(COMPITI):
1) Trascrivi il passo del brano sulla Grecia nascosta che va da "Era ormai sera" fino a "pressi di Korinthos.".
2) Nel brano sulla Grecia nascosta, quali luoghi vengono indicati come parte della Grecia conosciuta che non si vuole proporre? Elencali tutti.
3) Stabilisci se ciascuna affermazione concorda con il brano sulla Grecia nascosta, rispondendo sì o no e citando le parole del brano che lo decidono: (a) la sosta per la notte avviene nei pressi di Korinthos; (b) l'archeologa si è laureata all'Università di Roma; (c) lo scavo si trova lontano dal campeggio.

(BRANO SCELTO):
==================================================

GENNAIO
2000 |
hermes |
pagina 5 |
GRECIA NASCOSTA
Una
Grecia tutta da scoprire
di Tiziana Pierleoni
Non è la Grecia conosciuta
che vi voglio proporre, non è Delfi o il Parnaso, l’Olimpo o il Partenone. E’
la Grecia nascosta, quella che nessuno (o quasi) conosce. Quella che incontri
attraversando strade isolate, fuori dalle rotte turistiche. Quella che scopri
per caso, attraversando montagne e campagne, percorrendo centinaia di
chilometri senza incontrare nessuno. Gli unici abitanti sono solo le capre che
pascolano indisturbate in libertà e che puoi incontrare anche sulle strade.
Questa è forse la Grecia più
interessante!
Era ormai sera e dopo aver percorso
diverse centinaia di chilometri, la necessità di fermarsi e riposare in un
campeggio si faceva impellente. Decidiamo di fermarci nei pressi di Korinthos.
Ma proprio in un piazzale accanto all’ingresso del campeggio vediamo uno scavo
archeologico in corso. La curiosità è tanta, quindi una volta sistemato il
camper, prima che faccia buio, andiamo a curiosare.
Con notevole difficoltà cerco di farmi
capire da due signori che parlano greco e inglese, chiedendo di che scavo si
trattasse. Rispondono che la mattina seguente avrei trovato l'archeologa
responsabile e che "guarda caso" parlava l'italiano. Molti greci
vengono a studiare in Italia e ne ho avuto la conferma il giorno dopo. Infatti,
l'archeologa parlava un ottimo italiano avendo conseguito la laurea
all'Università di Bari. Parlando le spiego che sono un'appassionata
d'archeologia, che faccio parte di un gruppo di volontari nella zona di
Cerveteri (Etruscan Peoples!) e che volevo informazioni sullo scavo che stavano
eseguendo.

==================================================

(ESTRATTO DEL DATASET):
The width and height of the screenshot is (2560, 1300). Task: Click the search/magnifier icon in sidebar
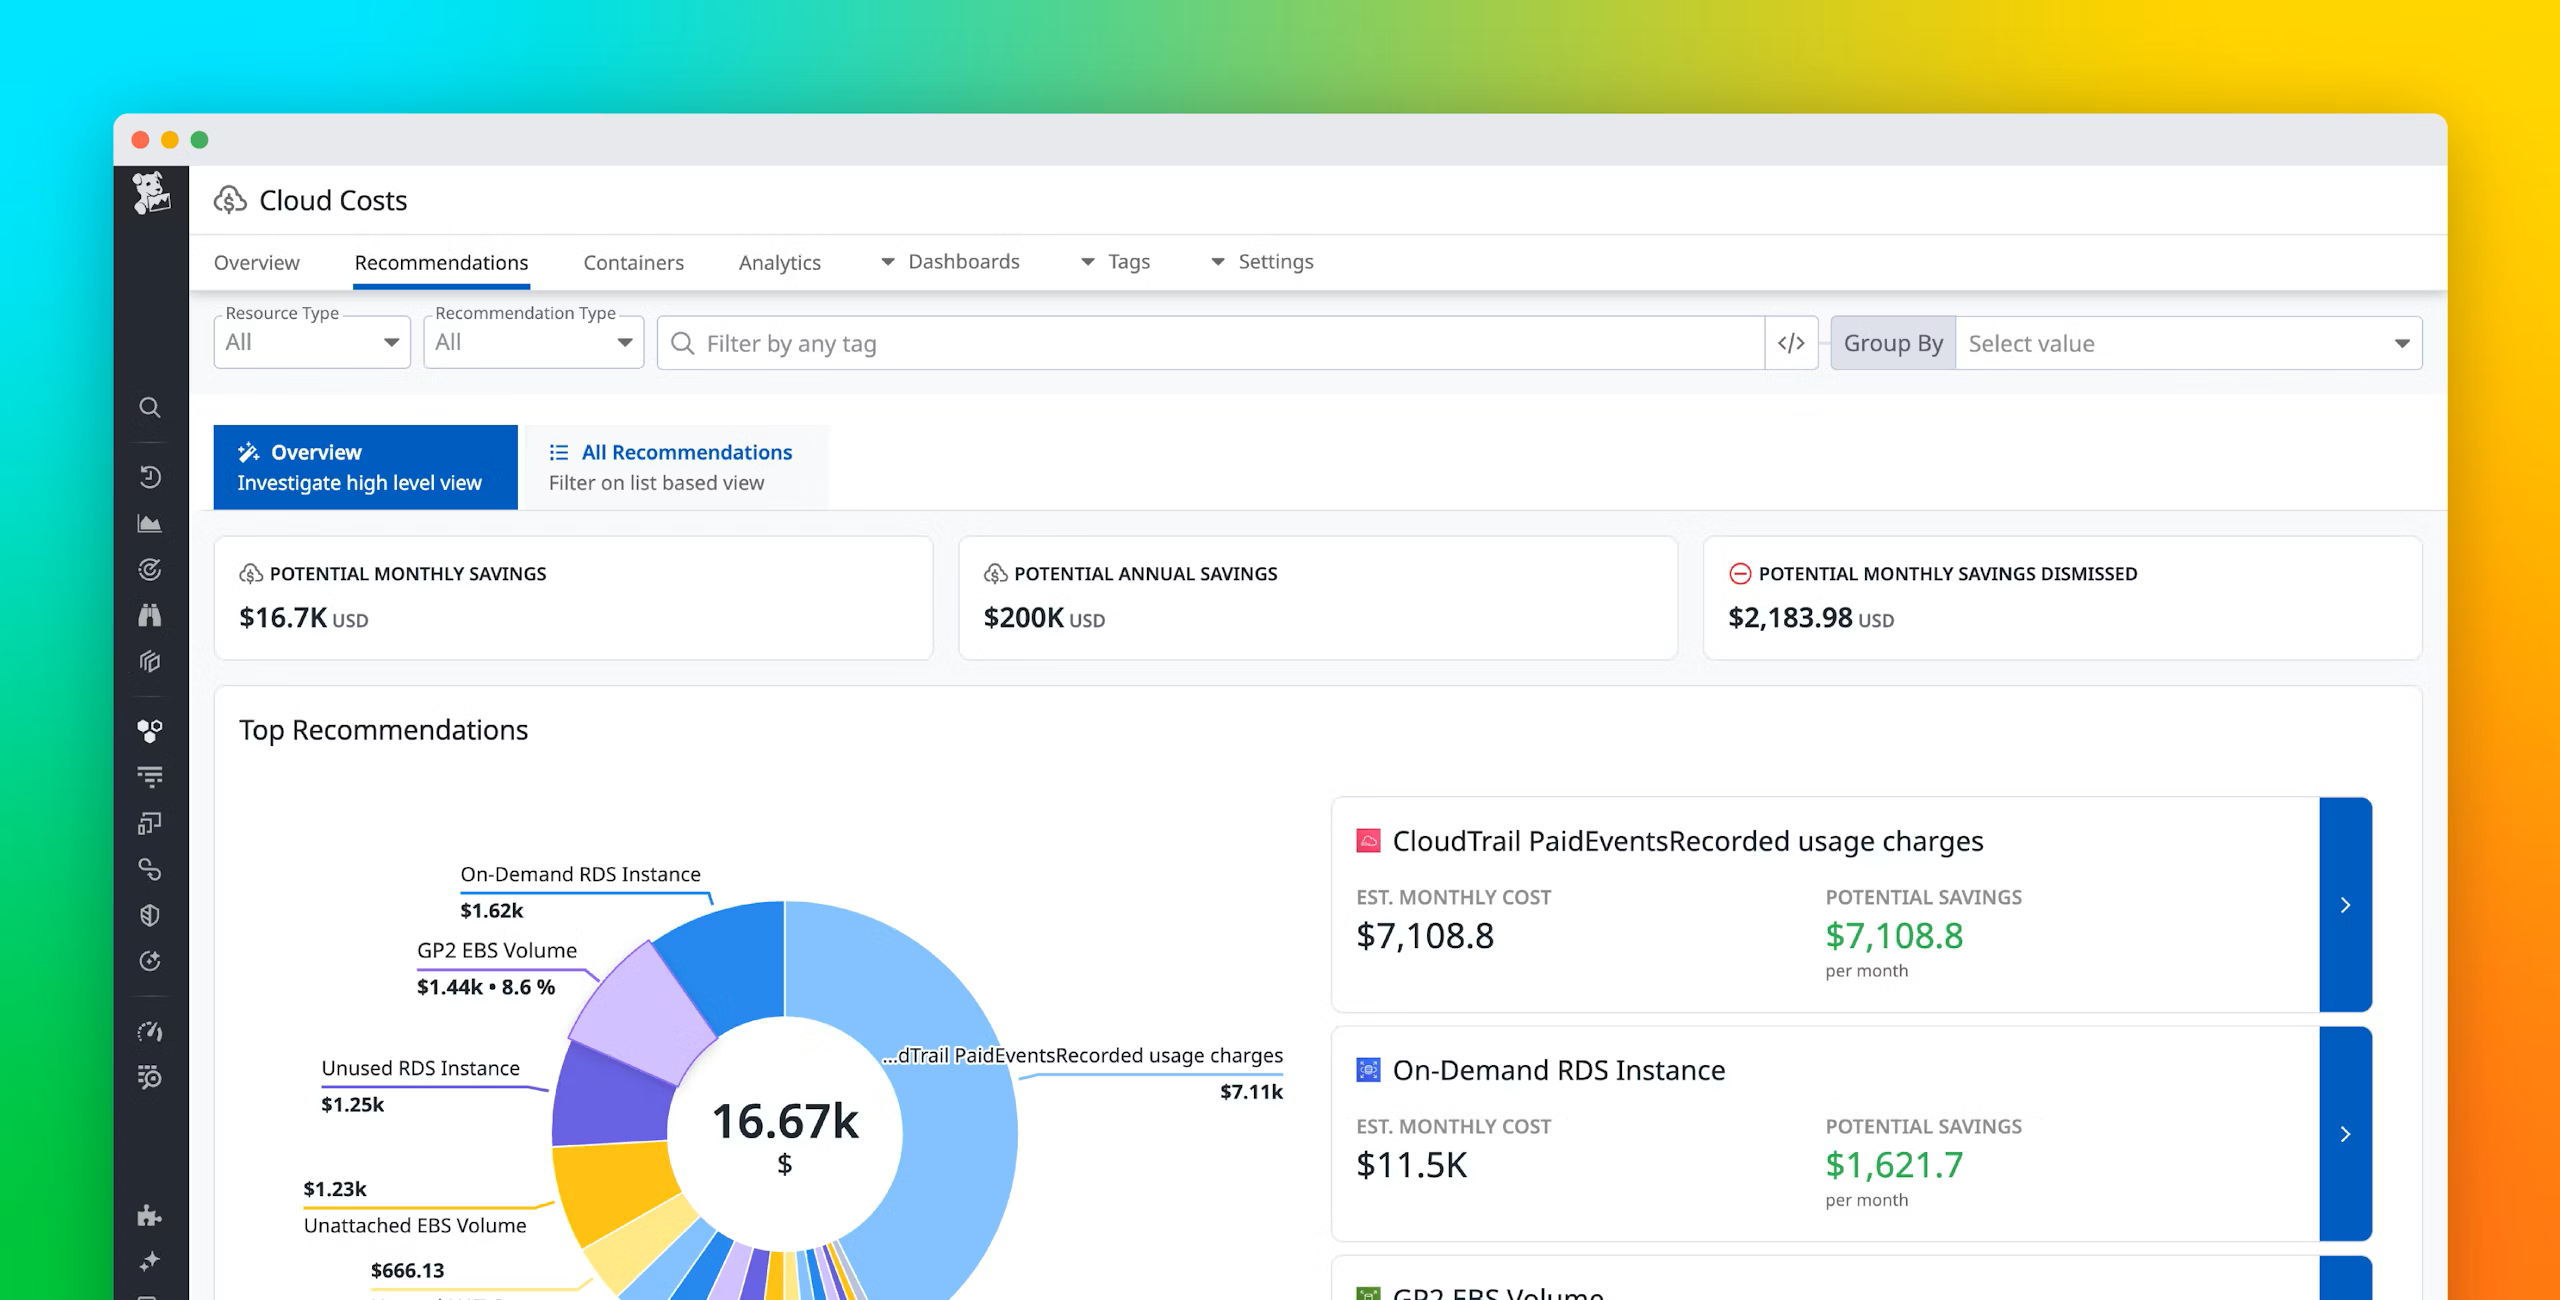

==================================================

(RISPOSTE COMPLETE):
1)
Era ormai sera e dopo aver percorso
diverse centinaia di chilometri, la necessità di fermarsi e riposare in un
campeggio si faceva impellente. Decidiamo di fermarci nei pressi di Korinthos.

2) Delfi, il Parnaso, l’Olimpo, il Partenone.

3)
(a) Sì: "Decidiamo di fermarci nei pressi di Korinthos."
(b) No: "avendo conseguito la laurea all'Università di Bari."
(c) No: "proprio in un piazzale accanto all’ingresso del campeggio vediamo uno scavo archeologico in corso."